Description of the task:
How many lines in the records below contain the word "computer"? Answer with the number alone.

[Stored data]

_ _ _

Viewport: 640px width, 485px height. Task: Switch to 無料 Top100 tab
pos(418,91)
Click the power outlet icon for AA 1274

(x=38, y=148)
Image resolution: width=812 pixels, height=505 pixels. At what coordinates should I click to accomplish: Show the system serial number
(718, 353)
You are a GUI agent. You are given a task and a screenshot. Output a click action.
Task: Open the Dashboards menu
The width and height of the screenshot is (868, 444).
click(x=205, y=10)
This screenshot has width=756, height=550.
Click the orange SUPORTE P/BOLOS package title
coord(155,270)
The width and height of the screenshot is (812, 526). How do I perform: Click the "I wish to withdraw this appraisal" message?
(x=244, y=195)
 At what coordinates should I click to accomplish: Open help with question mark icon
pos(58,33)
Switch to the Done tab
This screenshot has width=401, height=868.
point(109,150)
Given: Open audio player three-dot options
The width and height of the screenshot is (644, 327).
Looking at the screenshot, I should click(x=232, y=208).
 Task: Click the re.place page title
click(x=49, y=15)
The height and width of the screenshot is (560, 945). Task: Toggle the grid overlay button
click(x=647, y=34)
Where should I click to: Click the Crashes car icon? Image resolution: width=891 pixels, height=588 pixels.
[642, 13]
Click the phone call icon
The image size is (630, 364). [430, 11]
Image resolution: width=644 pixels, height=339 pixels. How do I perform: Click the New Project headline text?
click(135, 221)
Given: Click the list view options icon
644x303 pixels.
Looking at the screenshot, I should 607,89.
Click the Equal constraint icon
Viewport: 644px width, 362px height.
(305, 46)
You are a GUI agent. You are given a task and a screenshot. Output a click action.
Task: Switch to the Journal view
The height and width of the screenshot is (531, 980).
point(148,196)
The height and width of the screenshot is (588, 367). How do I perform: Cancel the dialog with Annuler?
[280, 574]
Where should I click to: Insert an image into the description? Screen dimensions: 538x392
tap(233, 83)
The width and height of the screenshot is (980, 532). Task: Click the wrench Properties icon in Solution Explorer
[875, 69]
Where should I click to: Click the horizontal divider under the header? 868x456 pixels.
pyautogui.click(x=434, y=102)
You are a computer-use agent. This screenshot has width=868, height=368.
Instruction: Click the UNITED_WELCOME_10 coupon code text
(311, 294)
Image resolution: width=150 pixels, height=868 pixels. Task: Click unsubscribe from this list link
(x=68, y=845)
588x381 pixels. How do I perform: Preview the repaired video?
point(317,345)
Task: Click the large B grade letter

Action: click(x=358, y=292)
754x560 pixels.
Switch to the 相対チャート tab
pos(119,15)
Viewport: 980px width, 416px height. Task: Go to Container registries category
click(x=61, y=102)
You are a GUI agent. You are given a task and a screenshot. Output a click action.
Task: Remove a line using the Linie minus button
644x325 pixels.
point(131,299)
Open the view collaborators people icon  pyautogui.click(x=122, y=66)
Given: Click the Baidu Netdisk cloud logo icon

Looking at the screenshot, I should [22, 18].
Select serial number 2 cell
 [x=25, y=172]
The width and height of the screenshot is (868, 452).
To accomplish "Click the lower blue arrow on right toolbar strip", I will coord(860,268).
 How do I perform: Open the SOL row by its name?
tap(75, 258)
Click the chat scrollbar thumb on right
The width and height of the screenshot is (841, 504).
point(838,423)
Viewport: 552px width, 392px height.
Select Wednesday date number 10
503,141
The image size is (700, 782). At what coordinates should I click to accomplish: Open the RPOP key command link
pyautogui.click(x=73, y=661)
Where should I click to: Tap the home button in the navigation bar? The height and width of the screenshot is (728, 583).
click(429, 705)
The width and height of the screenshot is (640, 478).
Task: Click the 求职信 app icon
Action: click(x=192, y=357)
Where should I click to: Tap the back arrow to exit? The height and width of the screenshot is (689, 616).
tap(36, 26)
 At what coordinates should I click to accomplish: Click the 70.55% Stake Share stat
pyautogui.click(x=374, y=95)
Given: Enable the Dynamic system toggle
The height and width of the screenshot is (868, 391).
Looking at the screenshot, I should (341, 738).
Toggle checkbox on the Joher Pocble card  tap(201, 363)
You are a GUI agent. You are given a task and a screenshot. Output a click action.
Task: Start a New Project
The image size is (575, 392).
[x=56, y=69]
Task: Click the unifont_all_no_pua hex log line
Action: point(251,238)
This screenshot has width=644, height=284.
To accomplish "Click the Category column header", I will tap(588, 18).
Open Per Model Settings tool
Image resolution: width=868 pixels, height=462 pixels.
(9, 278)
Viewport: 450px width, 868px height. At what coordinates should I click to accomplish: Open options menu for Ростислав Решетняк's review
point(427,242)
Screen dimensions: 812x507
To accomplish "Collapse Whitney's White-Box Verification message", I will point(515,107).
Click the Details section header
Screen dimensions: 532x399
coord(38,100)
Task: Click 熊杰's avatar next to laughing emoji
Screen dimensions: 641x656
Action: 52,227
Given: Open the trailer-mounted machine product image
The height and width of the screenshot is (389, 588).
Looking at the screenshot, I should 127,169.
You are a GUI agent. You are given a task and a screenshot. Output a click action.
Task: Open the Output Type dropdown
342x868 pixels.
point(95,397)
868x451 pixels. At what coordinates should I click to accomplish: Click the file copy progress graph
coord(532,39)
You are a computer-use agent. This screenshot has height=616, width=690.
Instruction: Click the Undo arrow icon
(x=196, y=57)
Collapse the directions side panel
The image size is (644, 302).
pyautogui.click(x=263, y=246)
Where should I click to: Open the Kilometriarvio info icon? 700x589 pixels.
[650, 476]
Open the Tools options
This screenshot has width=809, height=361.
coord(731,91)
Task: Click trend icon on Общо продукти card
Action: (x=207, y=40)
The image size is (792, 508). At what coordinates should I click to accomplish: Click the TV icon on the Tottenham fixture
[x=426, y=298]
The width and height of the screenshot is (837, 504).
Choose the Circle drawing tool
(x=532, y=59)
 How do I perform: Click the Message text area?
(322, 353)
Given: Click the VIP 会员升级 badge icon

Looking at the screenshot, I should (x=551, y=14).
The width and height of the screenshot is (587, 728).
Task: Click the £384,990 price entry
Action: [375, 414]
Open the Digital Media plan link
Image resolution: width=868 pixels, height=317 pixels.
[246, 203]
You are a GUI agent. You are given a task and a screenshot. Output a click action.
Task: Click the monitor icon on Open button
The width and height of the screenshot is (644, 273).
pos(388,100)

_ _ _

Result below:
2